Ils burent un petit verre et poussèrent jusqu’à Villeneuve, qui était occupé par de l’infanterie.

— Et ma brigade! s’écria le général inquiet.

Ils interrogèrent anxieusement les officiers qu’ils rencontrèrent. Mais on n’avait pas de nouvelles de la brigade Decuir.

— Comment! pas de nouvelles? Elle n’est pas à Villeneuve? C’est incroyable!

Une voix de femme sonna en l’air comme une clochette:

— Messieurs…

Ils levèrent la tête et virent la tête étoilée de papillotes de la buraliste des postes.

— Messieurs, il y a deux Villeneuve. Ici, c’est Villeneuve-sur-Claine. Vous vouliez peut-être aller à Villeneuve-la-Bataille?

— Peut-être, dit le jeune baron.

— C’est que c’est loin, dit la buraliste. Il faudrait aller d’abord à Montil… Vous connaissez Montil?

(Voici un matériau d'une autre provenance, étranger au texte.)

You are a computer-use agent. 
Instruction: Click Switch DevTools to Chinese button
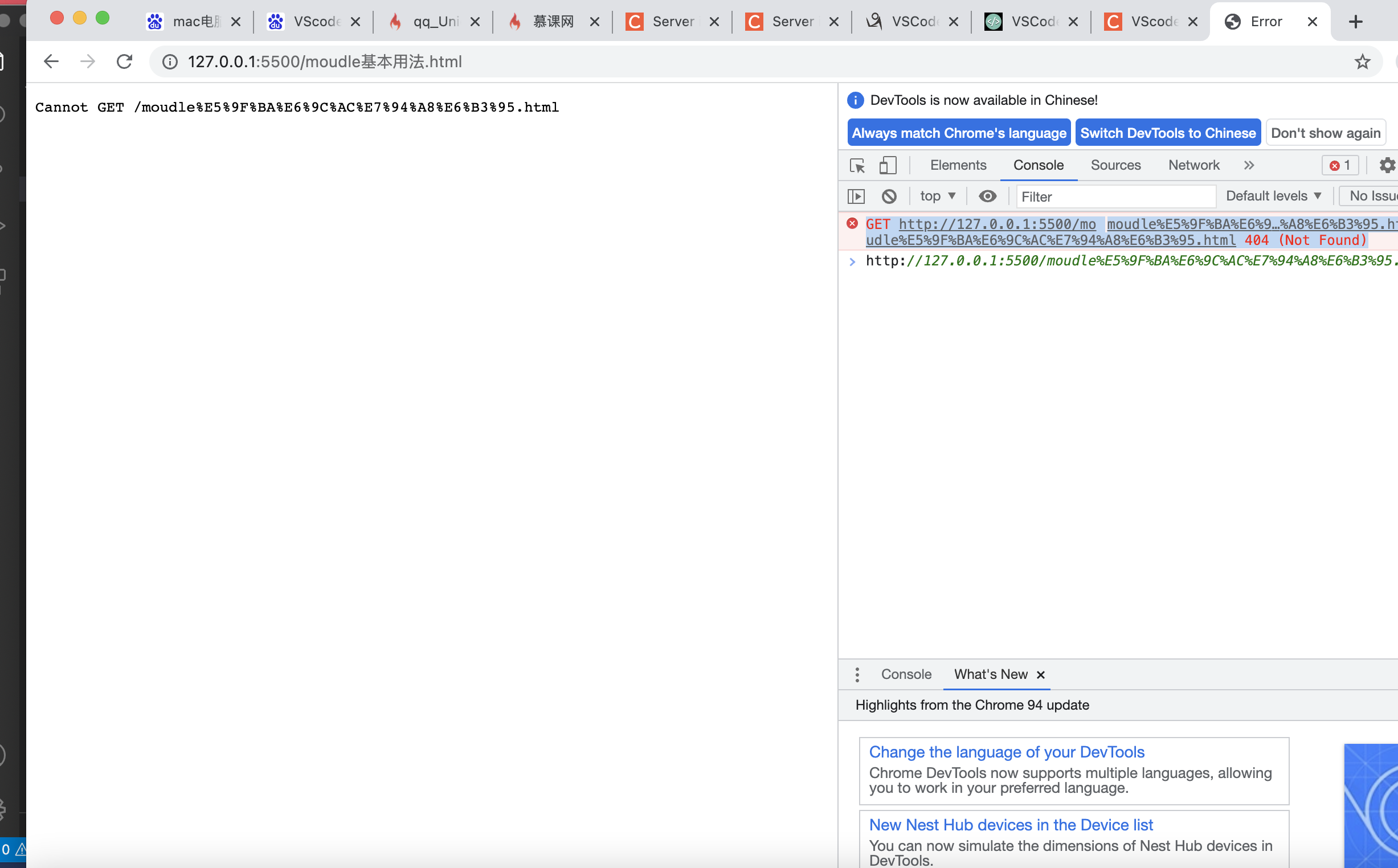[x=1168, y=133]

— Oui, répondit le petit baron, nous connaissons Montil.

— Vous allez ensuite à Saint-Michel-du-Mont; vous prenez la route nationale, et…

De la maison voisine, à panonceaux dorés, une tête sortit, encornée d’un foulard:

— Messieurs…

Et le notaire de Villeneuve-sur-Claine donna son avis:

— Pour aller à Villeneuve-la-Bataille, vous aurez plus tôt fait de traverser la forêt de Tongues… Vous allez à la Croix-du-Perron, vous tournez à droite…

— Suffit. Je connais la forêt de Tongues, dit le petit baron, j’y ai chassé avec les Brécé… Merci, monsieur… Merci, mademoiselle.

— Il n’y a pas de quoi, dit la buraliste.

— À votre service, messieurs, dit le notaire.

— Si nous allions à l’auberge, faire un cocktail? dit le petit baron.

— Je mangerais bien un morceau, dit Lacrisse. Je suis fourbu.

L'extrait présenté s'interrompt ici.